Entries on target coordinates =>
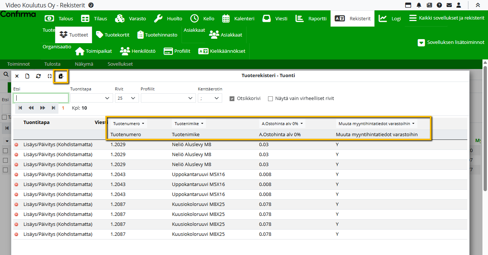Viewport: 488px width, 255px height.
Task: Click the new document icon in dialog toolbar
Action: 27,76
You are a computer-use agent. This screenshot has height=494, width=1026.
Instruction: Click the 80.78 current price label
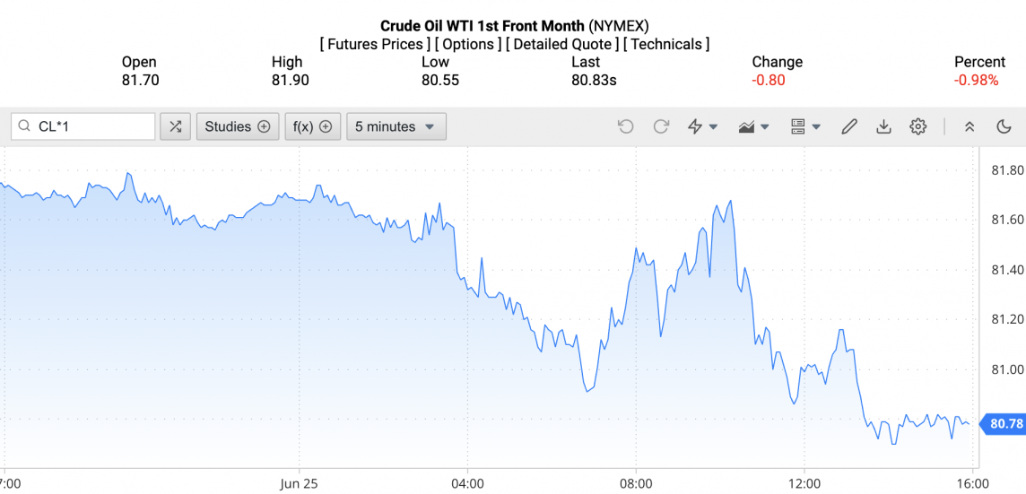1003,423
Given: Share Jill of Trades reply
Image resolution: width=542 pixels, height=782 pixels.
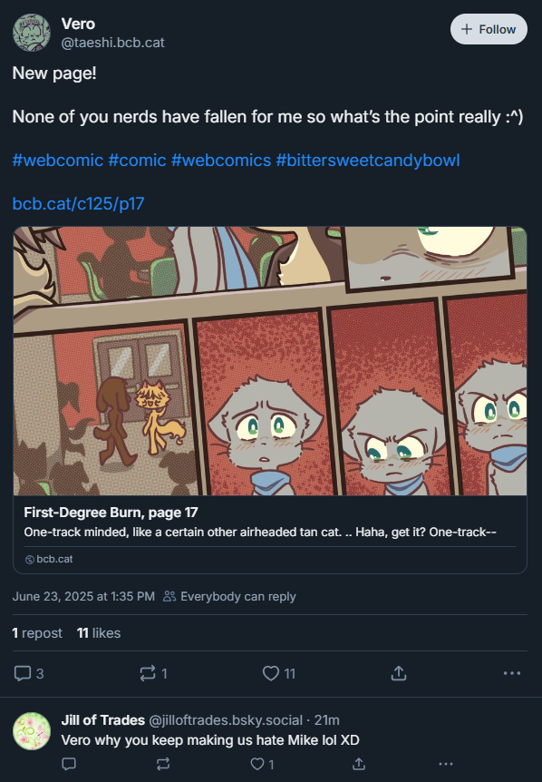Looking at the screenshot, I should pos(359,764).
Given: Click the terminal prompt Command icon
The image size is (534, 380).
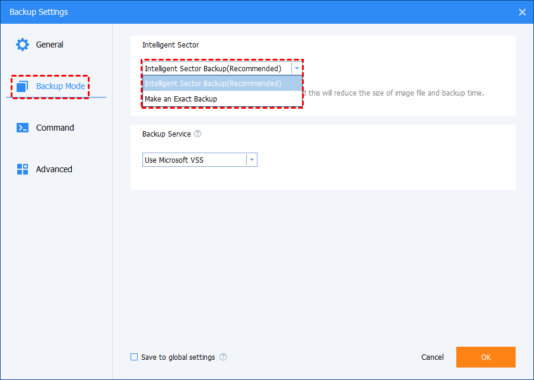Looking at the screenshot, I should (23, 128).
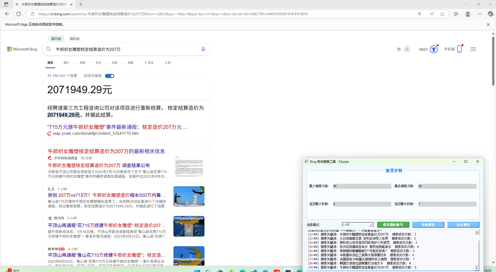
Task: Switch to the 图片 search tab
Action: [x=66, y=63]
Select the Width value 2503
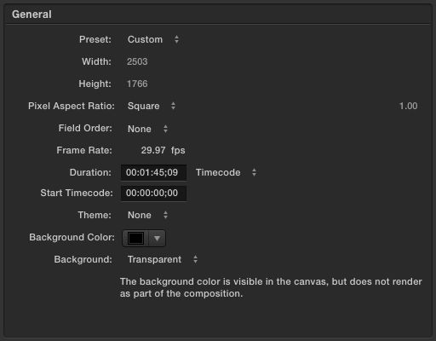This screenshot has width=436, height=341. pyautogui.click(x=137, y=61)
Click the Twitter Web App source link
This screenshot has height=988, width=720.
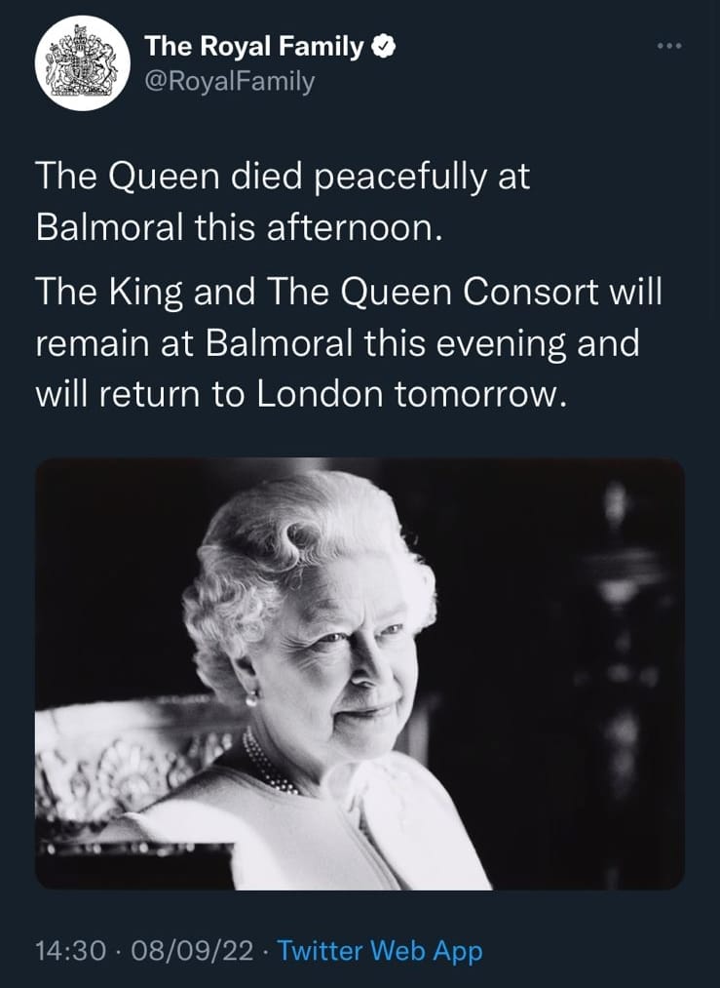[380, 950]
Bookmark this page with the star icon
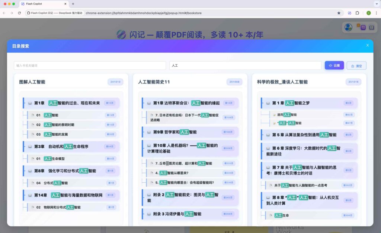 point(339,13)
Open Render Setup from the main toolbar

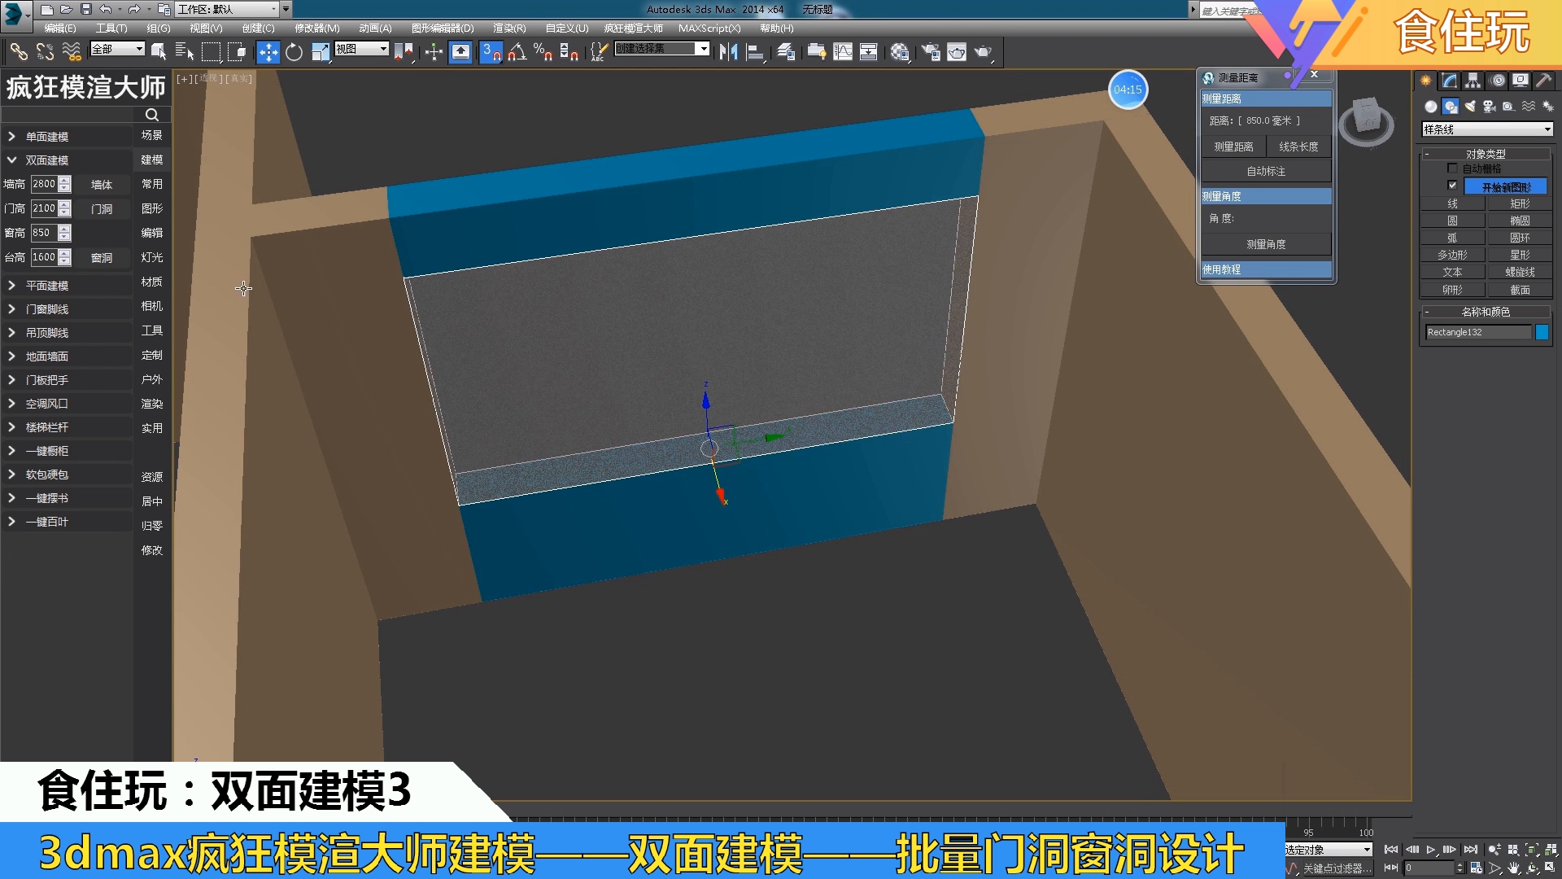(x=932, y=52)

Work instructions => Please reproduce all of the data above word for word, leaving out the pictures.

Reply to the exercise =>
Viewport: 488px width, 255px height.
Task: Click the new document icon in dialog toolbar
Action: 27,76
You are a computer-use agent. This screenshot has height=494, width=1026.
Instruction: Click the 80.78 current price label
1003,423
Given: Share Jill of Trades reply
Image resolution: width=542 pixels, height=782 pixels.
Looking at the screenshot, I should pos(359,764).
Given: Click the terminal prompt Command icon
The image size is (534, 380).
Looking at the screenshot, I should (23, 128).
Task: Switch to the 图片 search tab
Action: [x=66, y=63]
Select the Width value 2503
This screenshot has width=436, height=341. pyautogui.click(x=137, y=61)
Click the Twitter Web App source link
This screenshot has height=988, width=720.
[380, 950]
Bookmark this page with the star icon
 point(339,13)
Open Render Setup from the main toolbar

(x=932, y=52)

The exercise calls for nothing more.